─── MATERIAL PROVIDED ───

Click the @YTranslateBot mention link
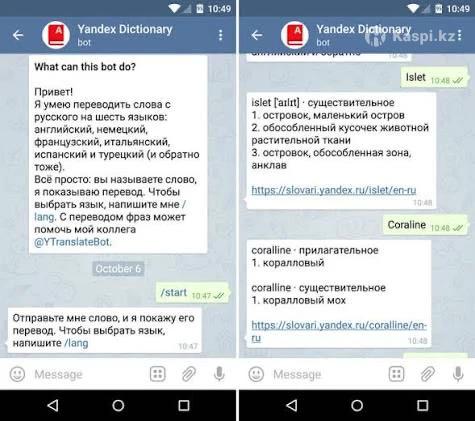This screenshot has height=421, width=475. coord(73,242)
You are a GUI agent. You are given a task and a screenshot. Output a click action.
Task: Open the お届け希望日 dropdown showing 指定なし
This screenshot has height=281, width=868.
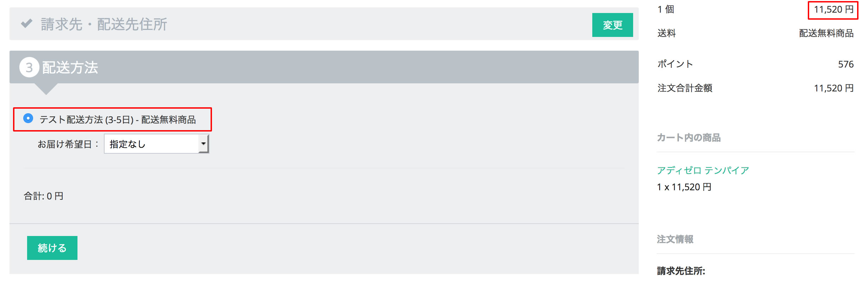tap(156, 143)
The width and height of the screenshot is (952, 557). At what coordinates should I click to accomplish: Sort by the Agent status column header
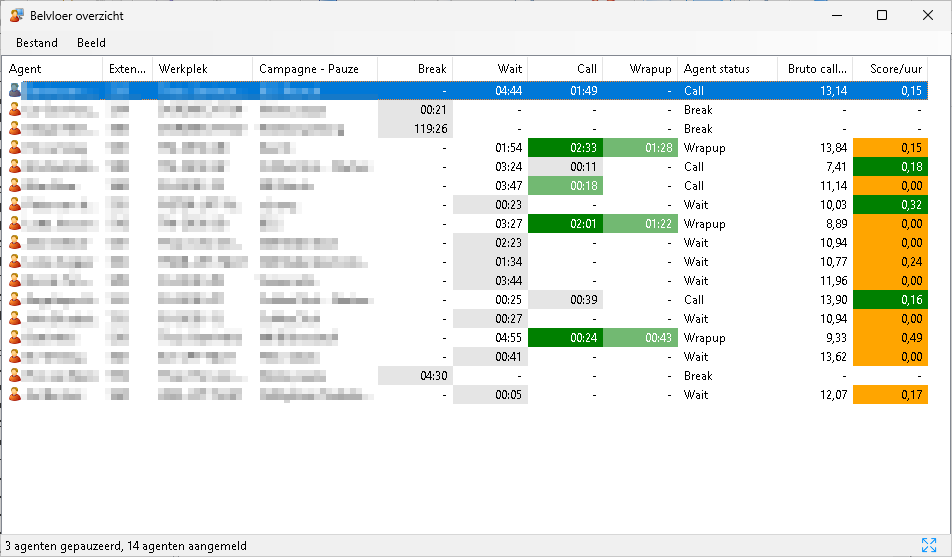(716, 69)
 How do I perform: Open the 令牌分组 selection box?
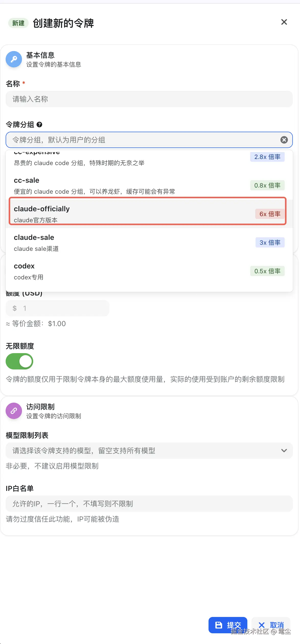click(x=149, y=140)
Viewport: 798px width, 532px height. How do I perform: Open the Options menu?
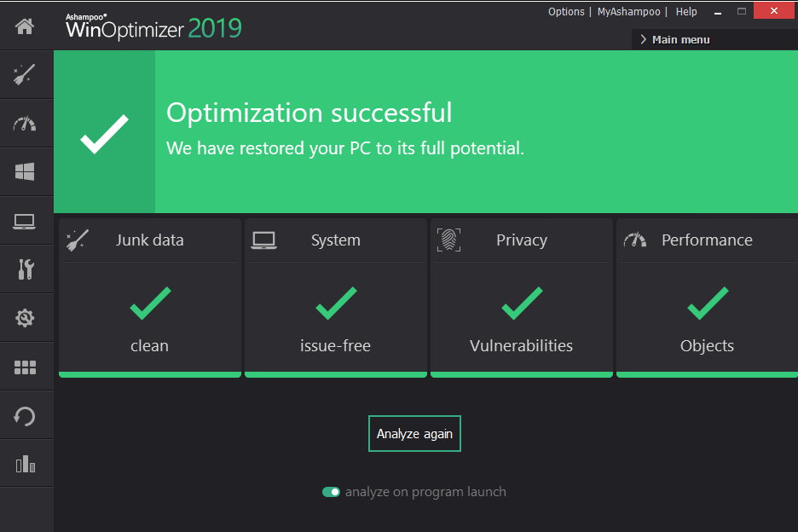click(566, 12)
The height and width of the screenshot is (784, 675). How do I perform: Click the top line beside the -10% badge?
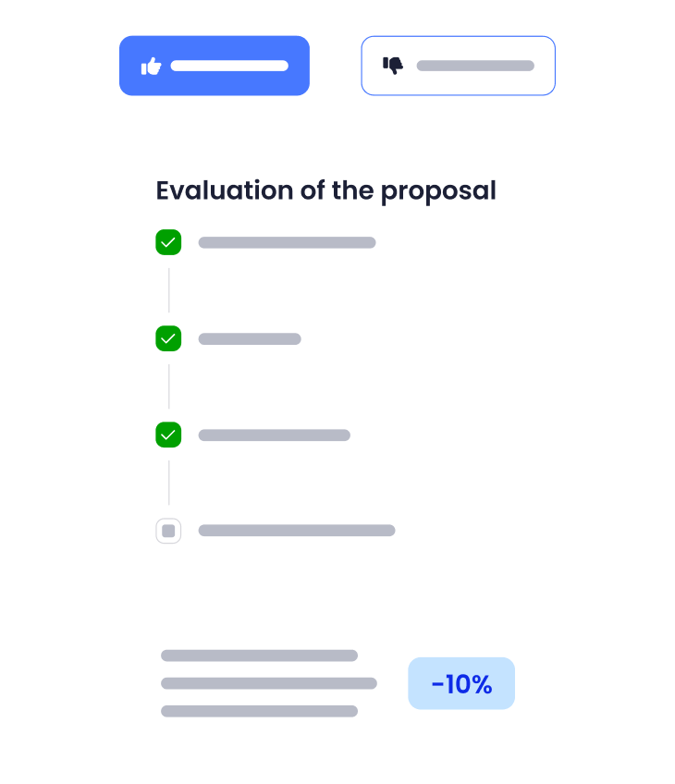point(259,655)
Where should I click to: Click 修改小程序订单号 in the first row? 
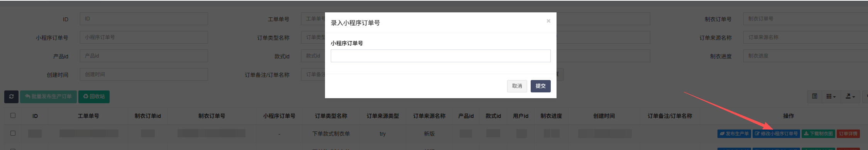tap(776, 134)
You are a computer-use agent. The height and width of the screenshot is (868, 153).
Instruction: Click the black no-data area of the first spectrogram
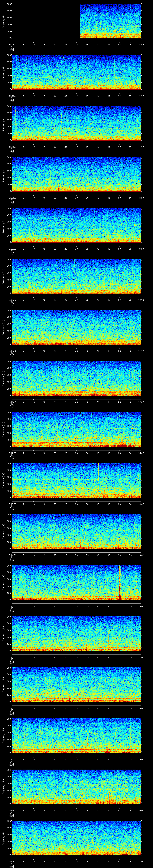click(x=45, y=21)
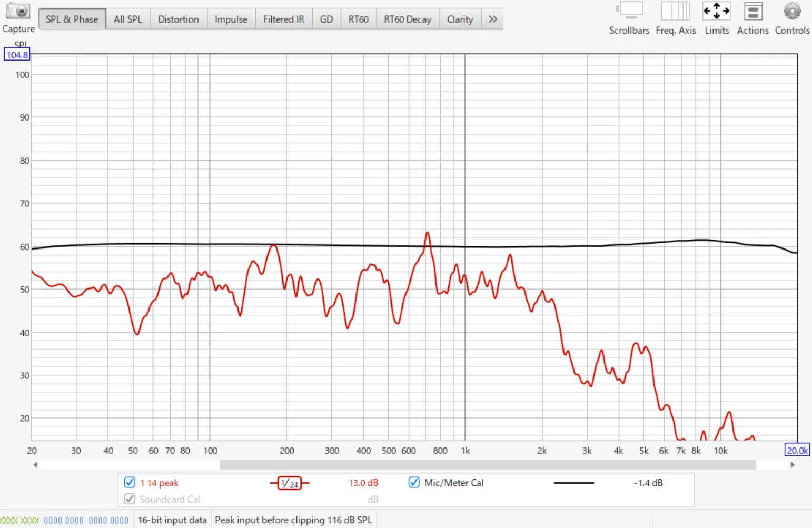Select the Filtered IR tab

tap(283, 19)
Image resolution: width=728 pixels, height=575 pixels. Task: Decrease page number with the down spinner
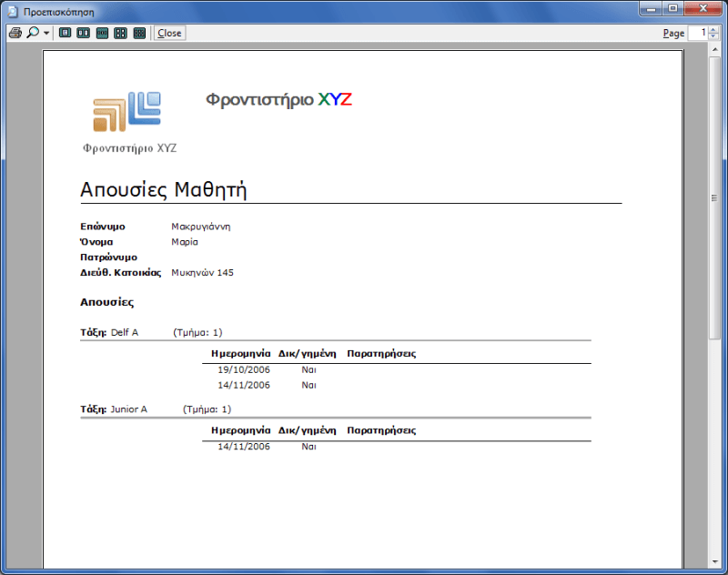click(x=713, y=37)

───

REQUIRED WORK: Having located the line with "Image resolution: width=728", transcribe exactly and only the lines from it to the final line of the material, skipping the pictures.

TASK SOLUTION:
Image resolution: width=728 pixels, height=575 pixels. Task: Decrease page number with the down spinner
click(x=713, y=37)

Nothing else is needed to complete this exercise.